What is being asked
Wherever a line in the data holds the word "chevron", pull that line out.

━━ Available data

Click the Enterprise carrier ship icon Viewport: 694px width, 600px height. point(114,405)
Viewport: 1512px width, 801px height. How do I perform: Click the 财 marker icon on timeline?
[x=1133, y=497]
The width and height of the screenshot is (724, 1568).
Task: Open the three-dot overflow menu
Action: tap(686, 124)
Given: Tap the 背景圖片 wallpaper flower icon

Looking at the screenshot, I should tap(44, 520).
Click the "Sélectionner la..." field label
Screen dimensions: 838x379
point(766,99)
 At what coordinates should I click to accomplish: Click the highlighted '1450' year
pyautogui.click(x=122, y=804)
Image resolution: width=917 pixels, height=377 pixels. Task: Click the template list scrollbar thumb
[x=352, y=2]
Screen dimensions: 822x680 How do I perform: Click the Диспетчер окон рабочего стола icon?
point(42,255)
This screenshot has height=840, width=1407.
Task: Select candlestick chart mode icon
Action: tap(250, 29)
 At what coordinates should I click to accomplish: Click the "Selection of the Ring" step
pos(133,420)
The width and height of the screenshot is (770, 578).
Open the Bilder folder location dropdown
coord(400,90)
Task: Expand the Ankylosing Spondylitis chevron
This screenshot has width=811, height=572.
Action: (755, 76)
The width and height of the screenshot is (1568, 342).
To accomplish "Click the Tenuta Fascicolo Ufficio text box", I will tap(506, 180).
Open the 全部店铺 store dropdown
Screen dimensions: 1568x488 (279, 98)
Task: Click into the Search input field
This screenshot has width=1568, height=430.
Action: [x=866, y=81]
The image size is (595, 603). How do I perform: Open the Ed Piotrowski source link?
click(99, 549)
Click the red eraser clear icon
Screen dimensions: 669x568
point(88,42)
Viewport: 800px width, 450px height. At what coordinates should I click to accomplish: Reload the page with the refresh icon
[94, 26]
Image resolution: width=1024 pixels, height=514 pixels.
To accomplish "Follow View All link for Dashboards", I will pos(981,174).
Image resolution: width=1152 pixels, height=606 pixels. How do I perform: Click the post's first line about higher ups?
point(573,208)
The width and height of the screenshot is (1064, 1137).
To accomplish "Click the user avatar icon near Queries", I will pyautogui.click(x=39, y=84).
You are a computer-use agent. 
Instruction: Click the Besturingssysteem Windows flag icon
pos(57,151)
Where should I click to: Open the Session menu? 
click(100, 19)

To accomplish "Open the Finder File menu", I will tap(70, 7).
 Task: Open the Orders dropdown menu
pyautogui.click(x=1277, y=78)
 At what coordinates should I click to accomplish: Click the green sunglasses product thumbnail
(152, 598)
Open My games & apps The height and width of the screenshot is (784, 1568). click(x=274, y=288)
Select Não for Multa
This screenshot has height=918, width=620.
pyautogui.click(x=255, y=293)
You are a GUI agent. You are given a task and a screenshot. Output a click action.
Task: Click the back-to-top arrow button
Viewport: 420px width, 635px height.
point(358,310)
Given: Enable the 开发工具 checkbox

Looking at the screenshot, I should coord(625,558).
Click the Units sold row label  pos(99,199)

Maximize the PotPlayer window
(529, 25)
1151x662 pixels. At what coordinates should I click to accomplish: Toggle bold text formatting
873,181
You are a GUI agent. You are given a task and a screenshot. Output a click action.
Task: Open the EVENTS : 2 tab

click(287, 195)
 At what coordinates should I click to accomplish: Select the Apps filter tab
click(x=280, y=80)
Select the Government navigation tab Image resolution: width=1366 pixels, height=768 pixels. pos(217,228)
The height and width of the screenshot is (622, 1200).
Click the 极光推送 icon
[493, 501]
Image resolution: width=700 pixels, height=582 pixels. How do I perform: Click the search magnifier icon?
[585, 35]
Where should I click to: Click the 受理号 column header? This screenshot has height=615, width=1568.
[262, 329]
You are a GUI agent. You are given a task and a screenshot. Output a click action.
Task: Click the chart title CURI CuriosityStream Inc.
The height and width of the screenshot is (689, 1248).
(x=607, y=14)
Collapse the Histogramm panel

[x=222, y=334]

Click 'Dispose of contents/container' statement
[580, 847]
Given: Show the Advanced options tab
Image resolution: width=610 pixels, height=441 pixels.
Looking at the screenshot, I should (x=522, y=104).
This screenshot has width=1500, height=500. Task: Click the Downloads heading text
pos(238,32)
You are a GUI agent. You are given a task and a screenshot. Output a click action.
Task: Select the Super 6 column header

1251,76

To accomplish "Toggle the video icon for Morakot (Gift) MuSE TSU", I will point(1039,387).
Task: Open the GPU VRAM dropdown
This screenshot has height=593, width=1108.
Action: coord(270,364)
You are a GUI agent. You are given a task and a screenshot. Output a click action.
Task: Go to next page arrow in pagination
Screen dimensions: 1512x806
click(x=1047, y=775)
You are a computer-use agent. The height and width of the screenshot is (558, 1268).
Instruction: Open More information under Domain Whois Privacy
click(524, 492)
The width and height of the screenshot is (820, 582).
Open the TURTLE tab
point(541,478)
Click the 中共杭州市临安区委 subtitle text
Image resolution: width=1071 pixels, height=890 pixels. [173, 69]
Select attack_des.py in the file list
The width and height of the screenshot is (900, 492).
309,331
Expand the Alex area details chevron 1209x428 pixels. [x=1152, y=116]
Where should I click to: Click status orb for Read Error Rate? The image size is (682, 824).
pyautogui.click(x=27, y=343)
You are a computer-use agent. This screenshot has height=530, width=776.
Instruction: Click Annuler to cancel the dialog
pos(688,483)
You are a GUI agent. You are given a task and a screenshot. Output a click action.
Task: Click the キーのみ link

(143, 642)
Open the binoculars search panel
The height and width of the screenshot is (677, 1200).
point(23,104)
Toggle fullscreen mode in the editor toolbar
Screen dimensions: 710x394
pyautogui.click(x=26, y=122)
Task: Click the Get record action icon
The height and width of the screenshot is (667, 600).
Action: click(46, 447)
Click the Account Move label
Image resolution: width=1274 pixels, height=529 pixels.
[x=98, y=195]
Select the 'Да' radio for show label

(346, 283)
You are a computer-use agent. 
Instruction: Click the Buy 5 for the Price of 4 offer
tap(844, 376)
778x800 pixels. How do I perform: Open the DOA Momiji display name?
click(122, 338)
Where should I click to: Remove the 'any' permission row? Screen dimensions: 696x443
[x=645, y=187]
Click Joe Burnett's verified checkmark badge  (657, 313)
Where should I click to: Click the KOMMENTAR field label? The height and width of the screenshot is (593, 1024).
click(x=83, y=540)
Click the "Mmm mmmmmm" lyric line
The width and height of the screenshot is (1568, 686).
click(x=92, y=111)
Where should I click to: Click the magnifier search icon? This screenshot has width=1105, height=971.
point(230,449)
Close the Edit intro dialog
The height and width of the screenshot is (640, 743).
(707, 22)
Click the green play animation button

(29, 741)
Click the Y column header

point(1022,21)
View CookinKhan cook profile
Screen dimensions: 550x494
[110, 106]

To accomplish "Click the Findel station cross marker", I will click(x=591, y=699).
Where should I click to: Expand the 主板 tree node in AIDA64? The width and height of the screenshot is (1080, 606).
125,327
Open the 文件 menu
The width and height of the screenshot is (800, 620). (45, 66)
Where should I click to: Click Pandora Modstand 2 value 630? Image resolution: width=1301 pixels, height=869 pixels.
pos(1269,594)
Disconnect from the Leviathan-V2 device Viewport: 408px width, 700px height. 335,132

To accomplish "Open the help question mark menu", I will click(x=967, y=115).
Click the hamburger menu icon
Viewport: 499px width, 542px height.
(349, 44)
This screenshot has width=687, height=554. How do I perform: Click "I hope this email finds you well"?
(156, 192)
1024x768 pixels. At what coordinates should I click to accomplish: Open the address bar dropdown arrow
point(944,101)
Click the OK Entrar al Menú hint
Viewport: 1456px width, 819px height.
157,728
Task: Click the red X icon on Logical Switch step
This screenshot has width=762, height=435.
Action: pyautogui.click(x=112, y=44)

━━━━

Written response
Task: Expand the Ankylosing Spondylitis chevron
Expand the Alex area details chevron 1209x428 pixels. [x=1152, y=116]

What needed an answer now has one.